The SA Post Office is begging Postbank for R1 billion so that it will be able to fund 13 million social grants for October 2020, the City Press reports.
Following the corporate separation of the two SA Post Office and Postbank, the former has needed to source pre-funding for social grants itself, with the Postbank operating independently under stricter banking regulations.
On Monday 21 September, SA Post Office acting chief financial officer reportedly sent a memo to the board highlighting the lack of funds necessary to pay for the 13 million SA Social Security Agency (SASSA) grants, which are due to be paid on 5 October.
This resulted in the Post Office writing a letter to Postbank requesting pre-funding of R1 billion to help pay for the social grants.
The SA Post Office said it would be committed to paying back the R1 billion, which it hoped would be provided to it on a date agreed by the Post Office acting CEO and the managing director of Postbank.
Despite sending a letter requesting R1 billion from Postbank for social grants pre-funding, the SA Post Office said the payment of social grants would continue as normal and would not be affected by the financial situation at the struggling state-owned enterprise.
“The SA Post Office would like to assure recipients of social grants that the payment of social grants will continue as normal and will not be affected by the current financial restraints experienced by the Post Office,” the Post office said in a statement.
“The funds for social grants come from National Treasury through the Department of Social Development and are not funded from the revenue of the SA Post Office.”
“The SA Post Office experienced a dramatic reduction in revenue during the lockdown period and is currently looking at ways to improve cash flows,” it said.

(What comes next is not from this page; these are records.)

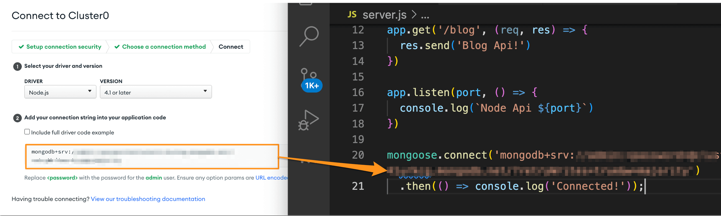Viewport: 721px width, 216px height.
Task: Click the JS file icon in breadcrumb
Action: (x=352, y=14)
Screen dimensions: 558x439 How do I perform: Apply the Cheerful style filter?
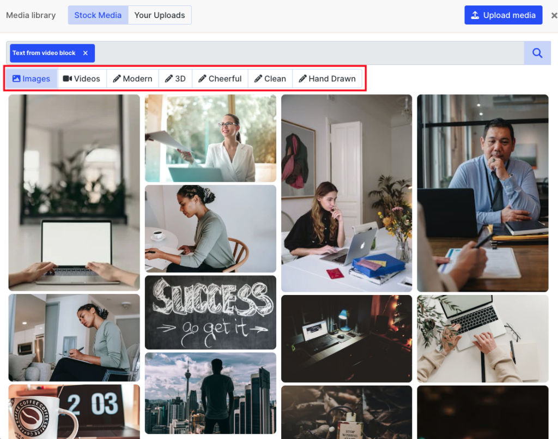(220, 79)
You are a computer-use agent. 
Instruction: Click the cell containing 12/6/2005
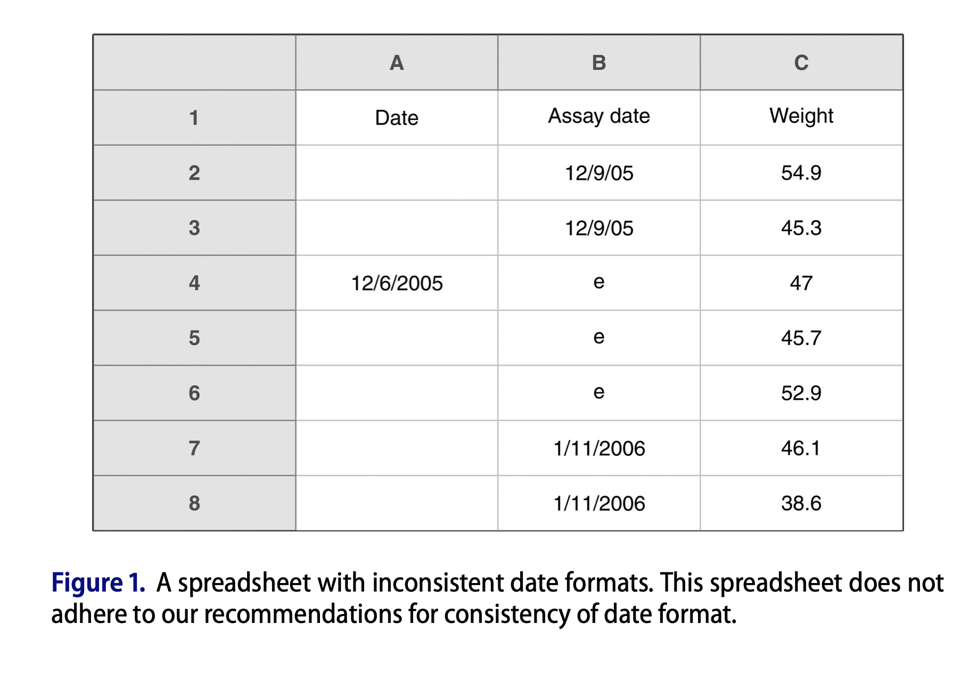click(x=397, y=283)
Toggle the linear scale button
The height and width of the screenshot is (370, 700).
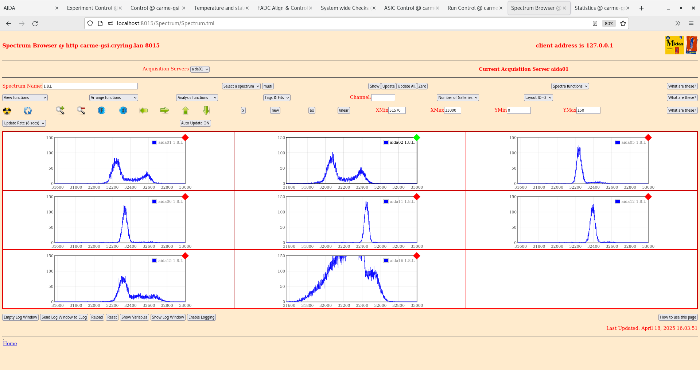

The report added that earlier this year, the Post Office asked Grindrod bank for R700 million to continue paying SASSA grants.
This agreement has reportedly yet to be approved by Communications Minister Stella Ndabeni-Abrahams, however.
SA Post Office is broke
A recent court case revealed that the SA Post Office is broke and may struggle to pay salaries for September 2020.
The Post Office stated in court that only 55 of its 1,416 branches were profitable during the national COVID-19 lockdown, and in total it had generated only R125 million in revenue from its physical branches.
This is half of the amount it had budgeted, and its overall revenue was also R744 million below budget.
The struggling state-owned enterprise has also asked for a bailout from the national government, stating that it needs R4.9 billion to continue operating.
R2.7 billion was required for operations, R1.4 billion in liabilities owed to Postbank, R300 million for voluntary severance packages, and R525 million for other liabilities.
The amount owed to Postbank may increase if its request for R1 billion to pay SASSA grants is granted by the company.
National Treasury has said the Post Office is at a critical juncture, with its management structures in disarray and no accountability in respect of the poor implementation of its strategy.
It added that the Post Office Board is new to the entity and have not actively demonstrated their responsibility to “giving effect to the strategy of the entity and directing the CEO regarding the duties of SAPO”.
“If the shareholder department does not act to restructure and repurpose the entity, SAPO will collapse,” Treasury said.
“Government must decide whether SAPO has a role to play as a delivery arm to government.”
“If not, then SAPO must be drastically restructured, as the entity will not be able to continue in its current form without yearly funding from the government to cover its losses,” it said.
Prior to the COVID-19 lockdown, the SA Post Office was already expected to make a loss of about R1 billion for the financial year ended 31 March 2020.
This aligns with the previous two years’ results, which also saw the national postal service suffering losses of around R1 billion.